There are several possible explanations why LA could have a small effect on time to complete walking tasks and on turn duration. First, LA could improve walking performance due to enhanced skeletal muscle function rather than altered CNS function. LA supports mitochondrial function as an essential co-factor for pyruvate dehydrogenase during aerobic respiration, and is involved in synthesis of mitochondrial nucleic acids.^27,28 Completion time differences could result from preserved cardiopulmonary function and faster walking during the course of the study, in addition to CNS neuroprotection. Indeed, people with MS have slowed phosphocreatine resynthesis, which is influenced by mitochondrial function and represents a measure of skeletal muscle oxidative capacity.²⁹ It is also possible that time to complete walking tasks is influenced by task motivation, but that balance during walking and standing is not. Further investigation evaluating the LA mechanisms of action is necessary so that future clinical trials can be designed to induce the greatest effects.

This study has several limitations. The greatest limitation is the small sample size with large confidence intervals around study point estimates. Second, time to complete the walking tasks was highly variable in this study sample with the coefficient of variation often > 20%. Prior studies have noted the high variability of performances on physical measures in MS studies and suggested that a change of at least 20% is needed to assure clinical meaningfulness.^30,31 This study did not account for factors such as sleep, depression, and concurrent level of fatigue that could have impacted results. Future studies should attempt to reduce this variability by controlling these confounds to physical performance as much as possible. Based on our pilot study results, future trials testing the effect of LA on walking in SPMS may detect the largest effects by recruiting participants with EDSS < 6 and using turning time in fast walking tasks as the primary outcome variable.

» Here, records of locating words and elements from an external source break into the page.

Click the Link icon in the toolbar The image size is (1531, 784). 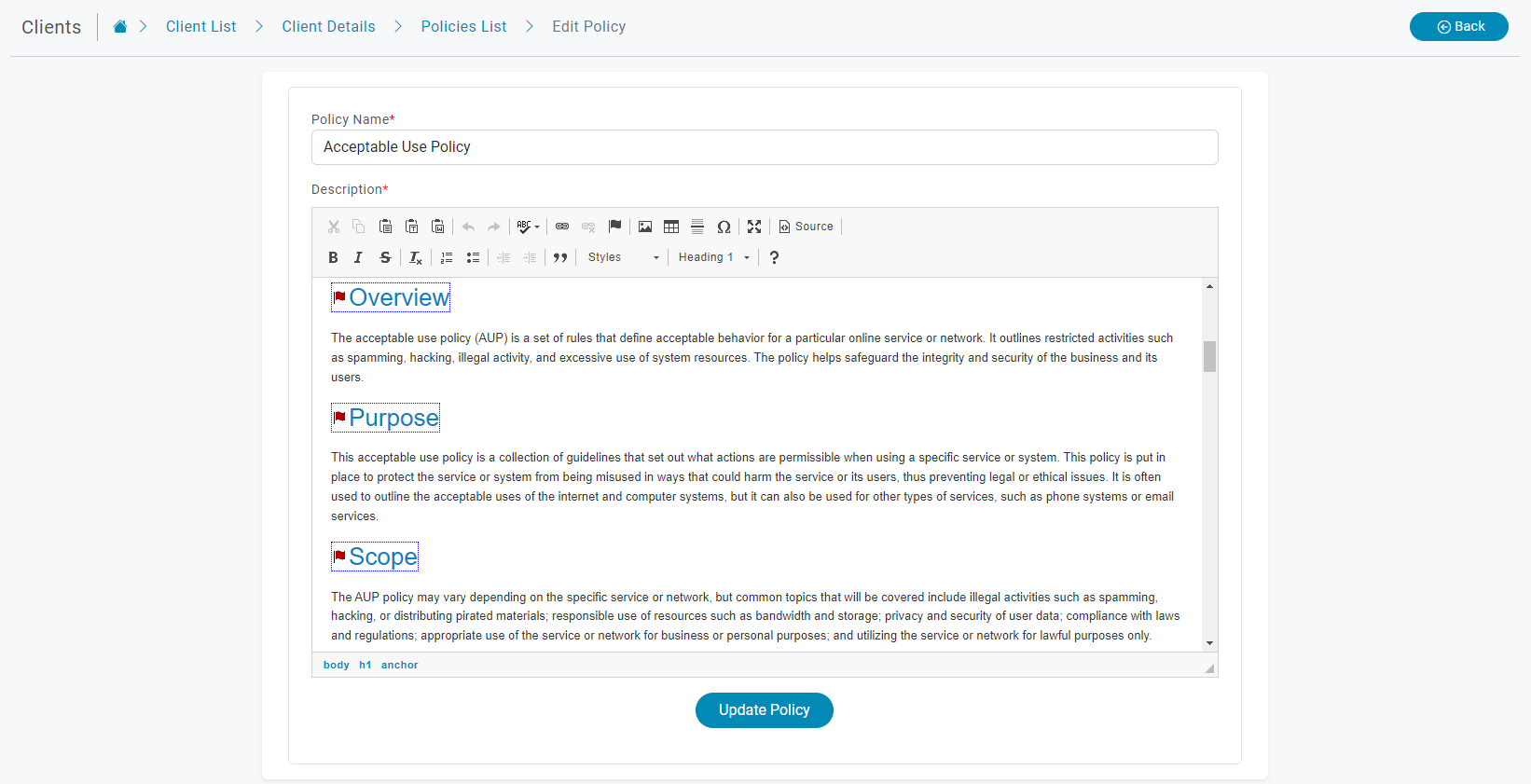coord(562,227)
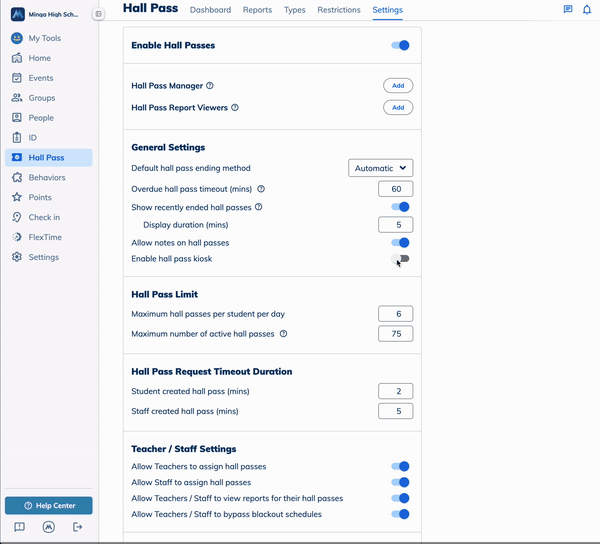The image size is (600, 544).
Task: Click the help icon beside Maximum number of active hall passes
Action: tap(284, 333)
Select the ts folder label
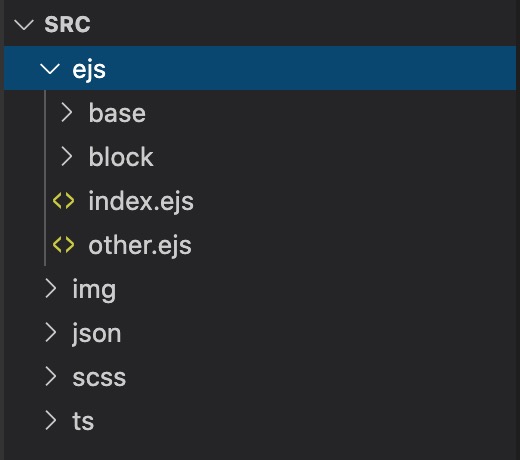The image size is (520, 460). 83,421
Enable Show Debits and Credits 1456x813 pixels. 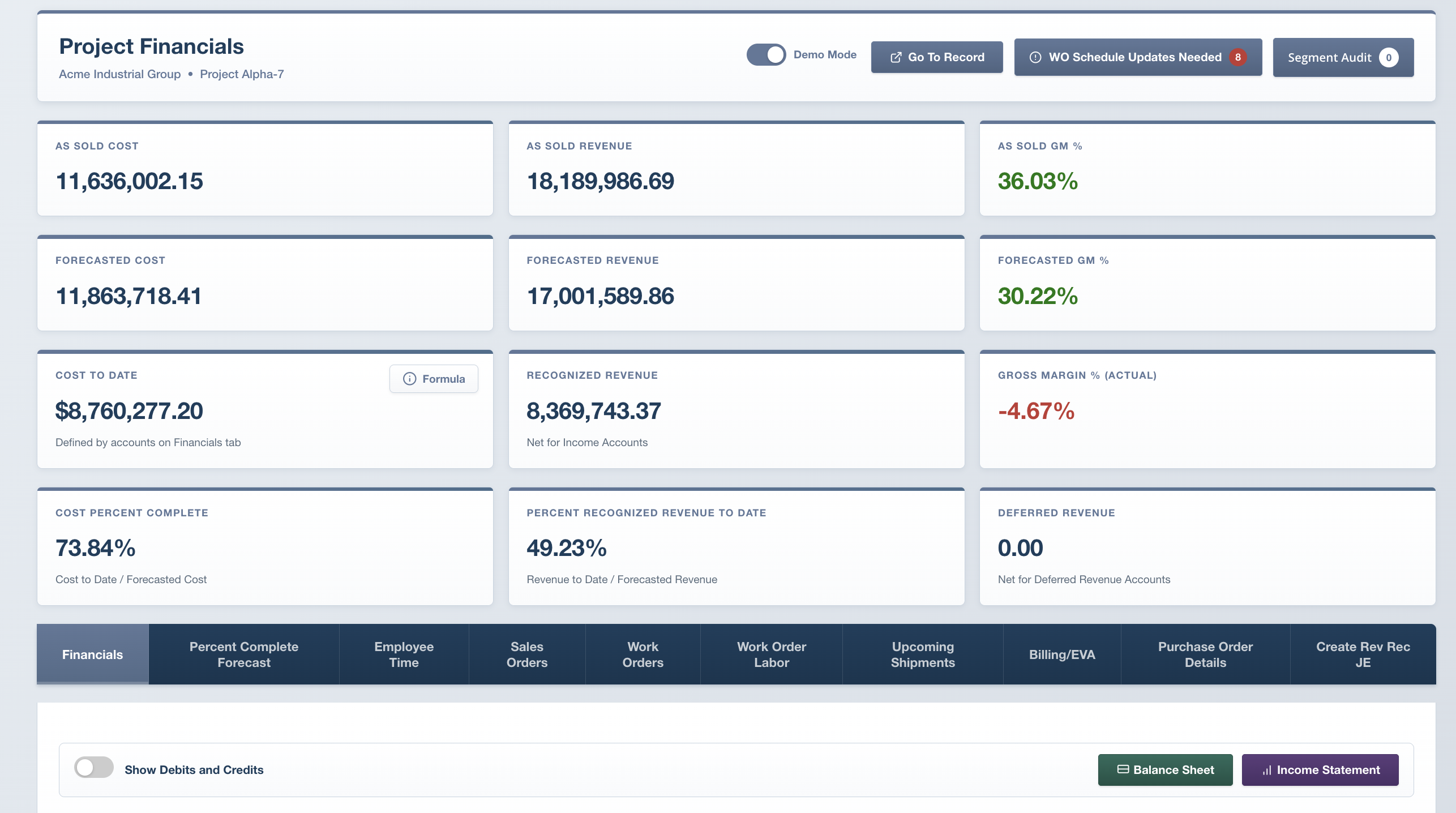(94, 768)
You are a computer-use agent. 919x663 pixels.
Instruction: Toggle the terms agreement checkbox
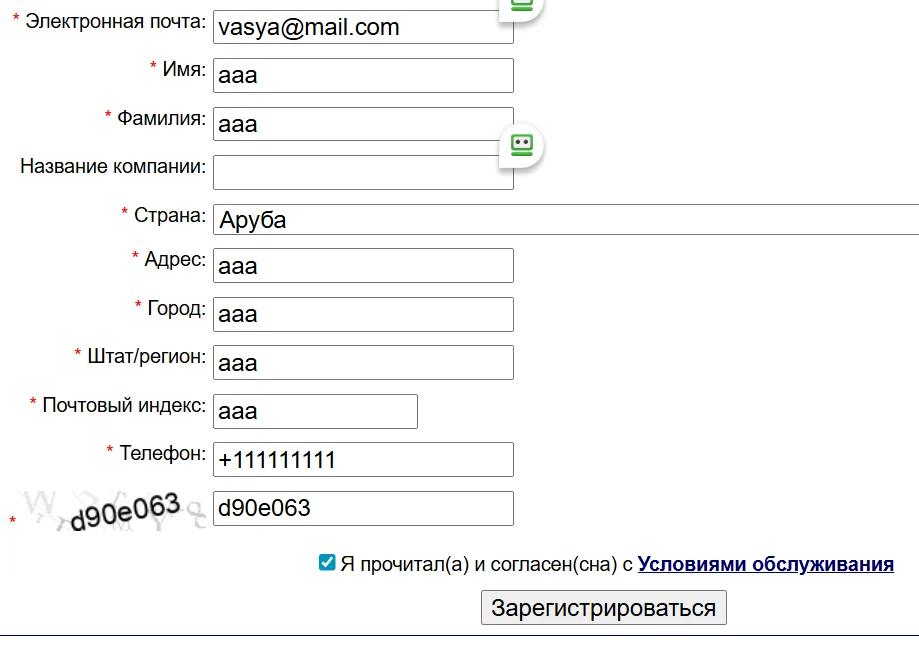(x=327, y=563)
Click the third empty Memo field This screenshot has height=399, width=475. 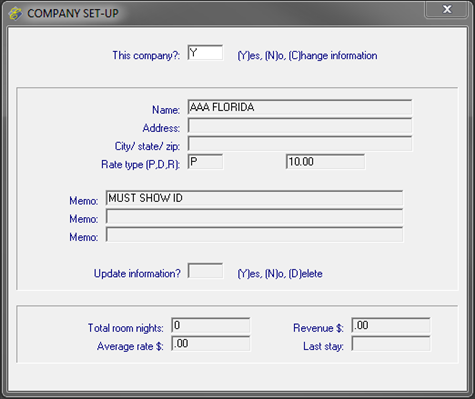coord(254,235)
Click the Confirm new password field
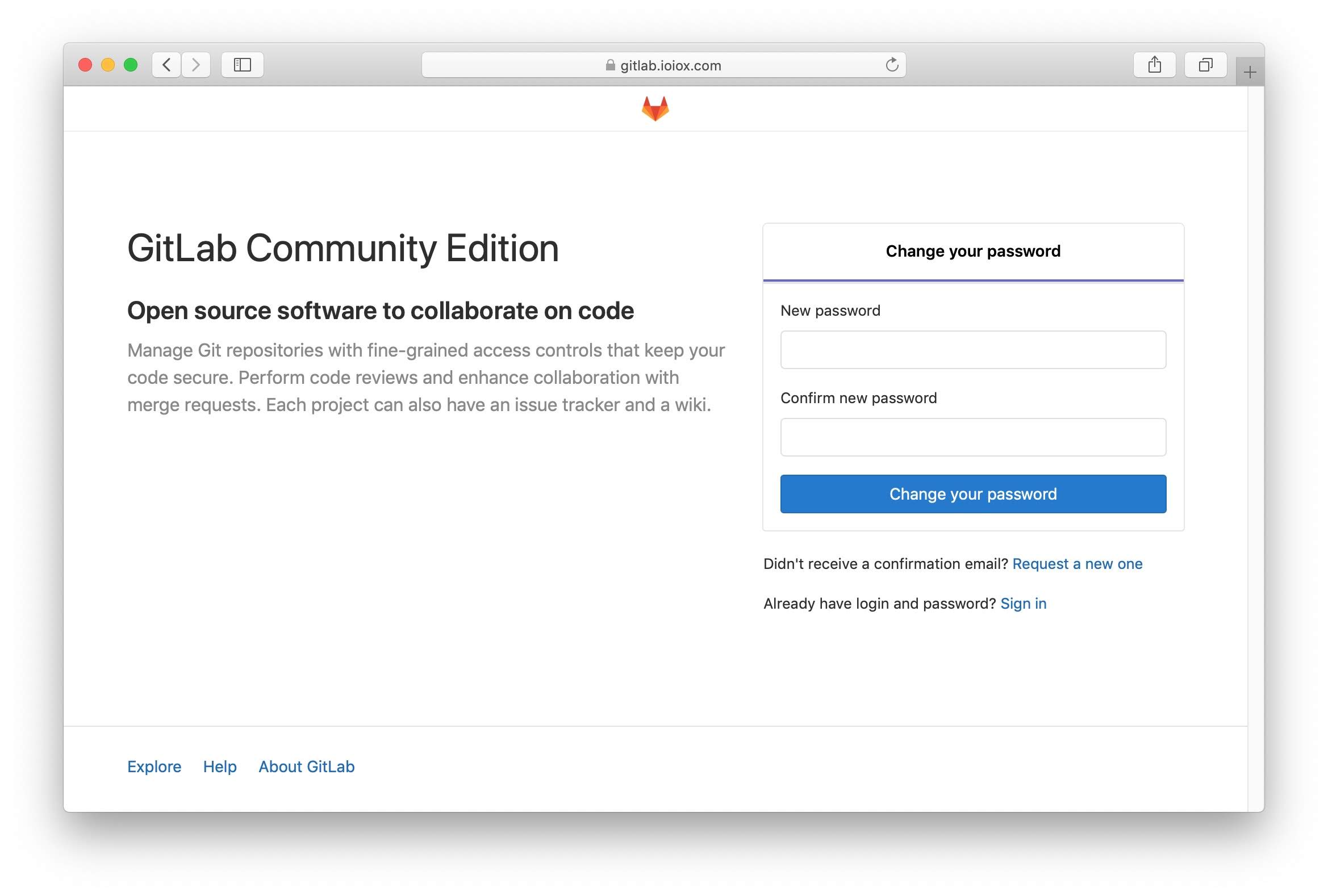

In summary, our results suggest that LA may preserve walking performance in people with SPMS. The maintenance of the time to complete the TUG may be driven by an increase in turning speed as seen in those with EDSS < 6. The findings warrant further investigation of use of LA as a treatment for walking impairment given the burden of walking speed and turning limitations in people with SPMS,³² and the limited number of treatments that preserve walking speed.⁸

Highlights.

• Two-year randomized, double-blind trial of lipoic acid

• Secondary-progressive multiple sclerosis (n = 21) with no assistive device use

• Timed up and go and standing balance measured by wireless inertial sensors

• Moderate effect of lipoic acid on preserving walking speed.

• Subgroup analysis found significantly faster turning time with lipoic acid.